Wed, 08/13/2008 - 8:20am
Brian Santo

U.S. consumers will spend more than $6 billion for Internet video services by 2013, with direct-to-TV videos accounting for 75 percent of that revenue, according to Parks Associates’ “Internet Video: Direct-to-Consumer Services.”

The trend of moving Web-based content to the TV is facilitated by greater ownership of connected game consoles, networked TVs and alternative video-on-demand (VOD) set-top receivers, which are combining to create growth in user-paid revenues that Parks Associates called significant.

"Consumption of premium Internet video content to date has been low," said Kurt Scherf, vice president and principal analyst at Parks Associates. "Services have been available only on less-than-optimal screens – PCs and portable multimedia players. But new connected products that link to premium Internet video services are emerging at a rapid pace, moving the Internet video viewing experience into the living room. This shift will help grow revenues considerably."
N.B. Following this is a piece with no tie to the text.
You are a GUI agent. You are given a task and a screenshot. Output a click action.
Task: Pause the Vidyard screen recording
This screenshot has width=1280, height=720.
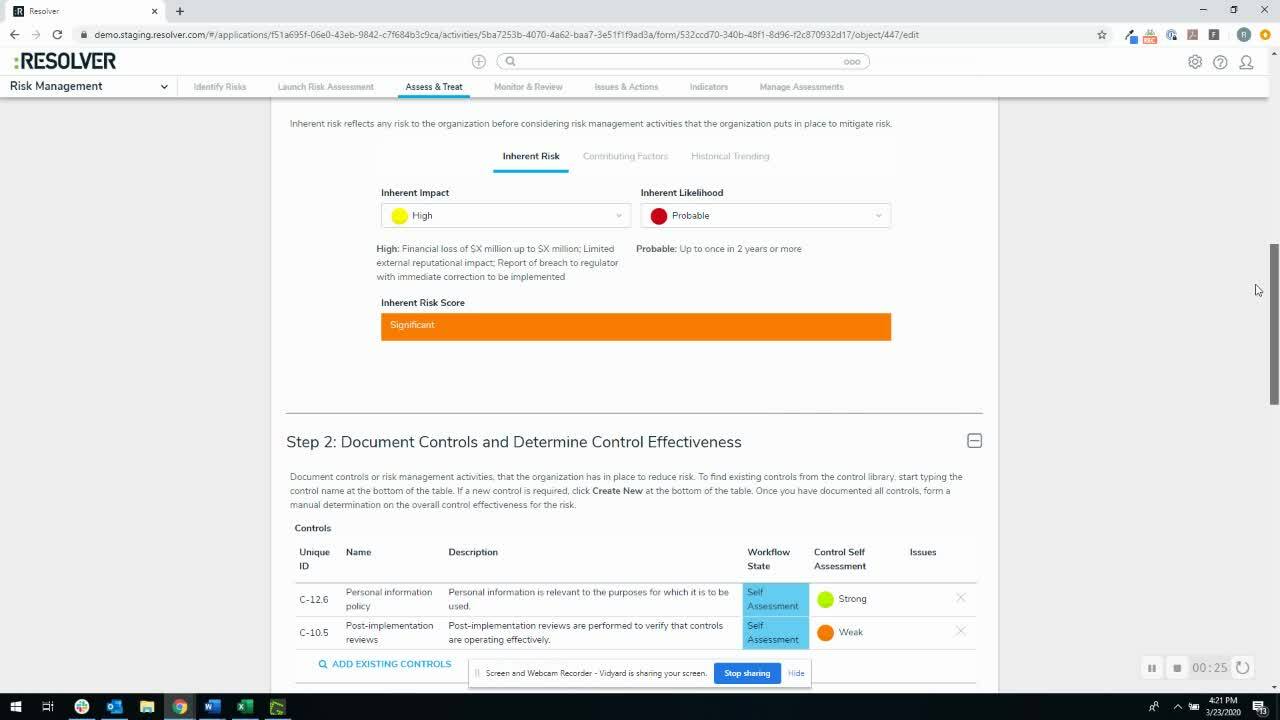(x=1151, y=667)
Scherf said the Internet video market is maturing as portals, aggregators, broadcasters, and other content creators and publishers are developing go-to-TV approaches and ad-supported premium video services. Future areas to watch include ad-supported movie streams, new targeted advertising approaches, and Hollywood's efforts to offer more electronically distributed content through download-to-burn kiosks and other manufacturing-on-demand outlets.